Despite Thomas’ bad rep as a “doubter,” he’s an important figure in the story because he most clearly represents our own experience of faith. A few days earlier, Thomas has seen his dreams and expectations go up in smoke, as his friend and leader breathes his last words on a Roman Cross, rejected by the very people he’d come to emancipate. This was the same Jesus who had taught with unique authority, healed diseases and afflictions of every kind, and had even called a dead man out of a tomb. But all of that went up on the bonfire of Good Friday. Now, just a few days later, Thomas is being told that all of those hopes and expectations were just pale shadows of what has now happened — Jesus is alive!

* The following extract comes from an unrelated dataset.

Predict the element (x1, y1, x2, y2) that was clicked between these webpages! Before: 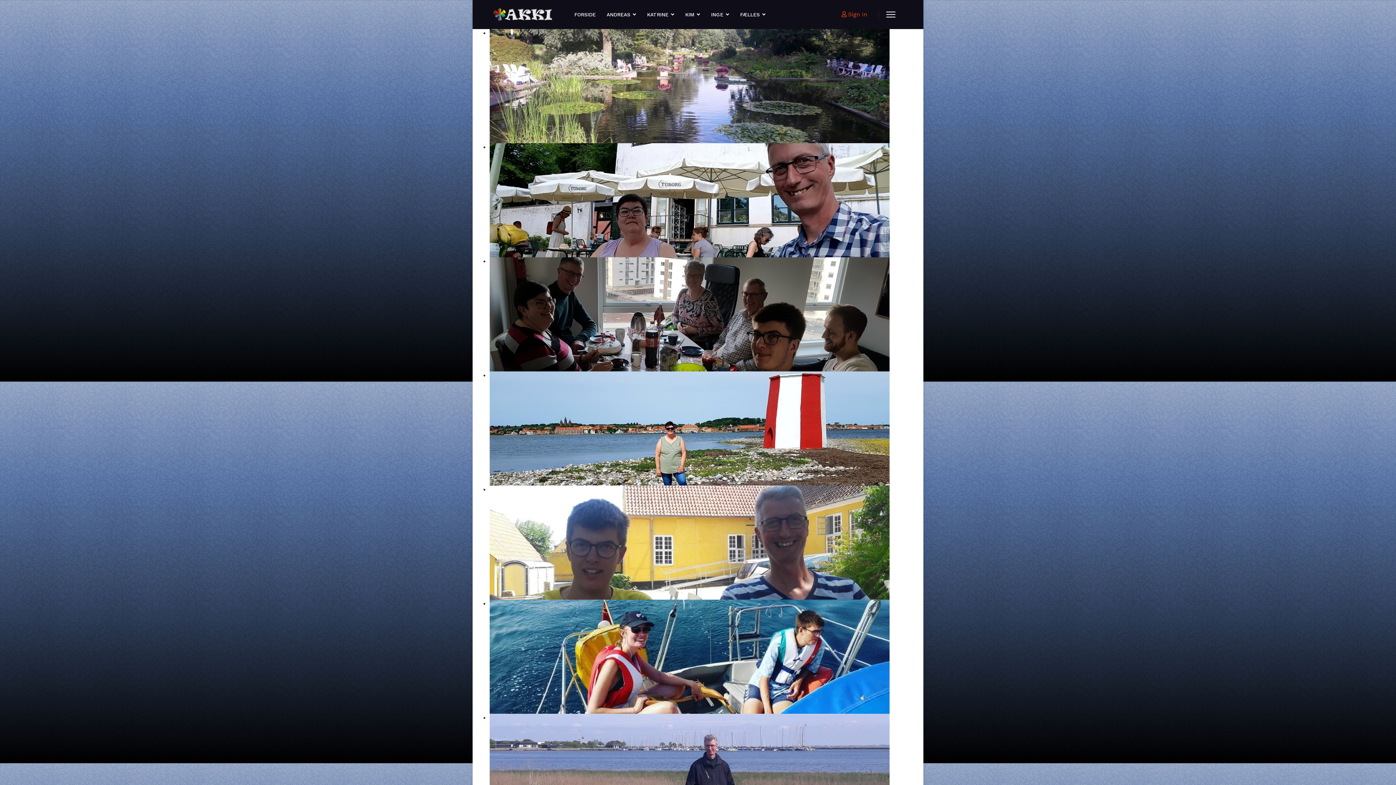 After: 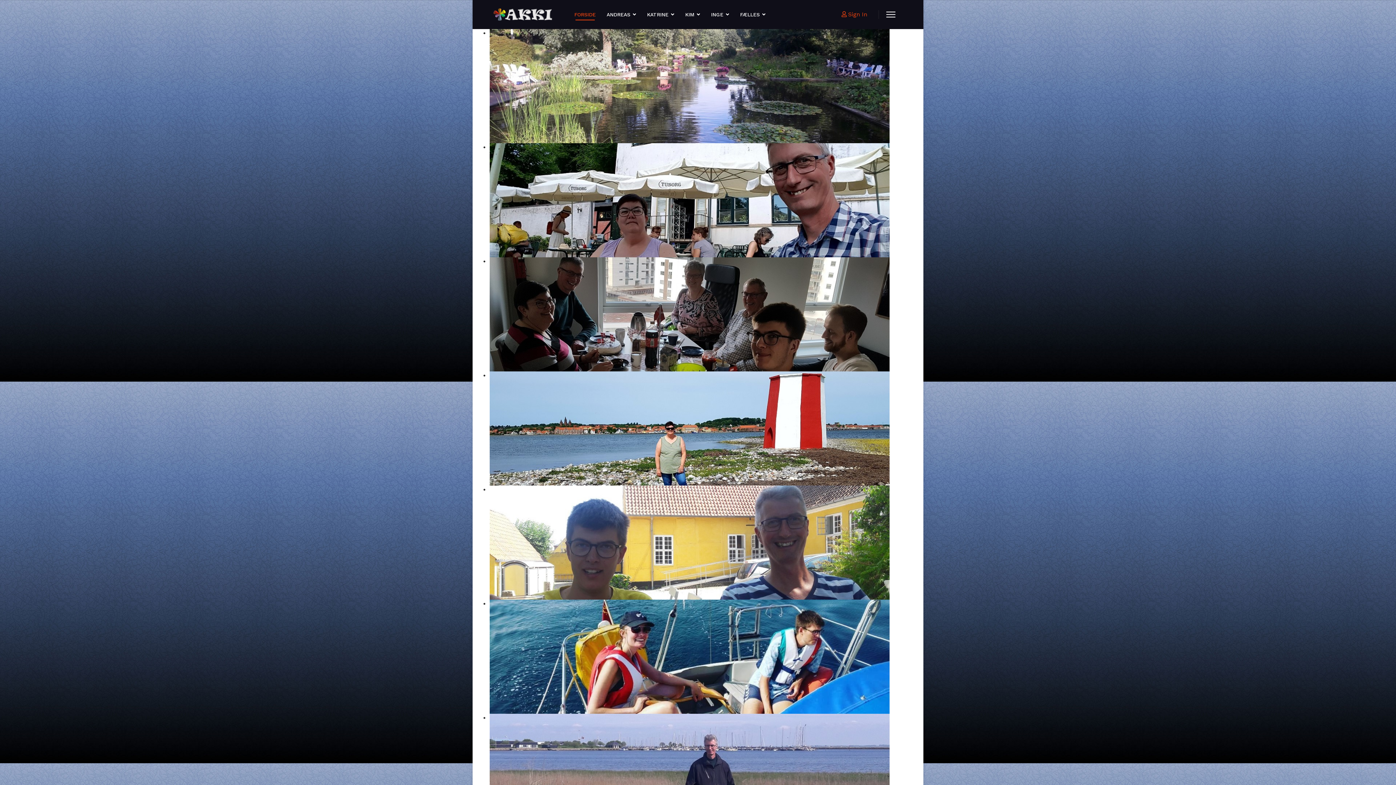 Action: bbox: (568, 0, 601, 29) label: FORSIDE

When you think about the mind-bending nature of that first Easter, can you blame Thomas for struggling to catch up? Well, in the end he does catch up. In fact, when he touches Jesus wounds, he goes beyond the other disciples and speaks the words of worship that no-one else had uttered until then: “My Lord and my God.” Then Jesus told him, “Because you have seen me, you have believed; blessed are those who have not seen and yet have believed.” Jesus is speaking about us, those who have responded to his call to follow him even though we haven’t touched his wounds or seen him in the flesh. And that’s the challenge of the Christian life, isn’t it? That we place our trust in the unseen reality of the crucified and risen Jesus, who frustrates our fantasies and blows our minds.

Theologian Richard Bauckham puts it like this: “There is no smooth path to God which we can ascend with all our expectations of life confirmed and fulfilled. There is only the way of the cross, where the condemned and crucified Jesus contradicts our expectations, forces us to see ourselves as we really are, not as we would like to be seen, and reveals the world as a strange new landscape we had not seen before, a paradoxical game in which only losers can succeed.” The mystery at the heart of Easter is that the Lion of Judah must die before he can breathe life into death. We, too, must go on the recurring journey of Easter — to have our low expectations gloriously frustrated, so that we might find our way through the back of the wardrobe into the vast expanse of God’s reality beyond; a world that our weak imaginations need the jolt of Easter to enter into. The dazzling hope of Easter Sunday is all the brighter because of the darkness of Good Friday. The Cross of Horror has become the Empty Tomb. The reality that Jesus has faced the worst and overcome it, is both our heritage and our destiny! Let’s seize upon that hope today.